Results of a study on the adoption of electronic health record (EHR) functions by hospitals were recently published online by the Journal of the American Medical Informatics Association (JAMIA). “Sequencing of EHR adoption among US hospitals and the impact of meaningful use” was co-authored by Julia Adler-Milstein, assistant professor in the U-M School of Information and School of Public Health; Jordan Everson, a doctoral student in the School of Public Health; and Shoou-Yih D Lee, associate professor in the School of Public Health.
The study was funded by the University of Michigan’s MCubed program. The article was published online by JAMIA on May 22 and will be published in an upcoming print edition of the journal.
Beginning in 2011, hospitals and other health care providers began receiving financial incentives when they are able to demonstrate “meaningful use” of EHR technology to improve patient care. Meaningful use is defined in stages, with each stage requiring that providers perform increasingly advanced functions utilizing EHR technology. In Stage 1, there are 13 core criteria to be performed via EHR, from generating prescriptions electronically to providing clinical summaries for patients after each office visit.
The objective of the study was to examine whether there is a common sequence of adoption of electronic health record functions among US hospitals, if there are differences by hospital type, and the impact that “meaningful use” may have on deciding the sequence of EHR function implementation.
Using national data collected by the American Hospital Association (AHA) before the meaningful use program, they found a common sequence of EHR adoption across hospitals, with moderate-to-strong homogeneity.
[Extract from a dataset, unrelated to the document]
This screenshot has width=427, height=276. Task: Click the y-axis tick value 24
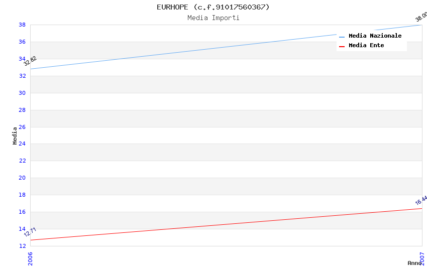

Patient demographic and ancillary results functions are consistently adopted first, while physician notes, clinical reminders, and guidelines are adopted last.
Small hospitals exhibited stronger adherence to the common sequence than larger hospitals. Rural hospitals and non-teaching hospitals exhibited stronger adherence than urban and teaching hospitals.
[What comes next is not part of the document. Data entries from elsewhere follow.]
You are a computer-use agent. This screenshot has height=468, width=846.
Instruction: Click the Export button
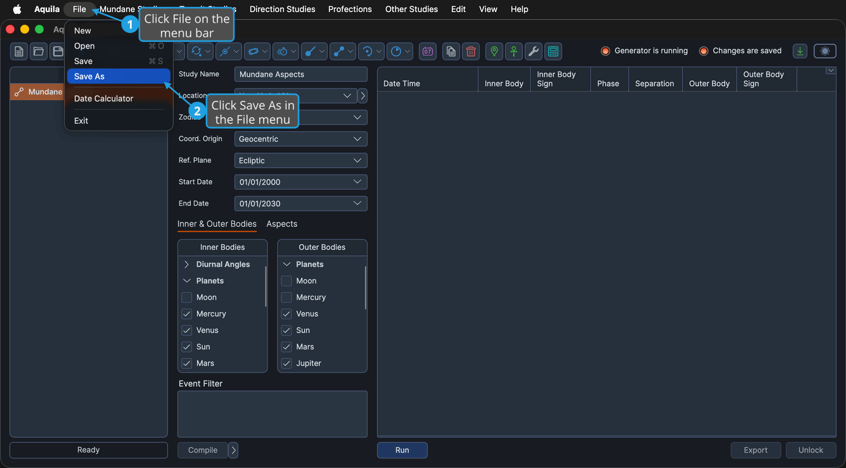click(756, 450)
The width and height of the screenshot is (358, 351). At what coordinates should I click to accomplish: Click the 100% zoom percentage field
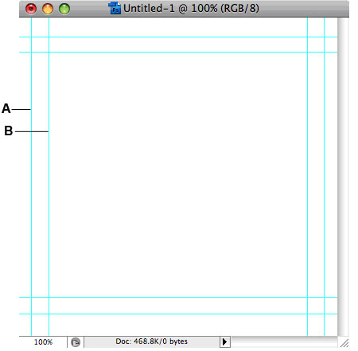point(43,342)
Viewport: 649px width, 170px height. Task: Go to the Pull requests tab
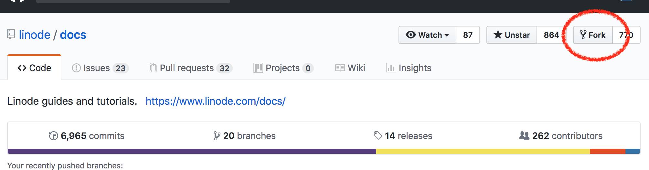191,68
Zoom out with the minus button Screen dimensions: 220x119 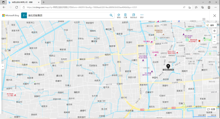coord(214,42)
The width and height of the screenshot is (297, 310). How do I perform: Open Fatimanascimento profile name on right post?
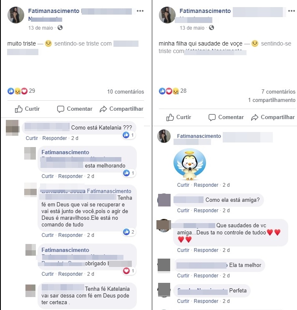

The researchers theorize that stronger homogeneity among small, rural, and non-teaching hospitals may be driven by greater reliance on vendors and less variation in the types of care they deliver.
Finally, the study found that EHR functions emphasized in Stage 1 meaningful use are spread throughout the common sequence. Therefore, Stage 1 meaningful use is very likely changing how hospitals order their adoption of EHR functions — in particular, by moving clinical guidelines and computerized provider order entry (CPOE) for medications ahead in the sequence. Further studies may determine how such re-ordering of priorities affects patient care and the cost of EHR adoption in hospitals.
MCubed is a two-year seeded funding program of the University of Michigan designed to empower faculty to develop interdisciplinary teams to pursue new initiatives with major social impact. It provides startup money for novel, high-risk, and transformative research projects. Faculty form teams of three researchers from at least two different schools or departments, come up with an idea and agree to work together on their project. The School of Information currently has 23 faculty on 17 MCubed project teams.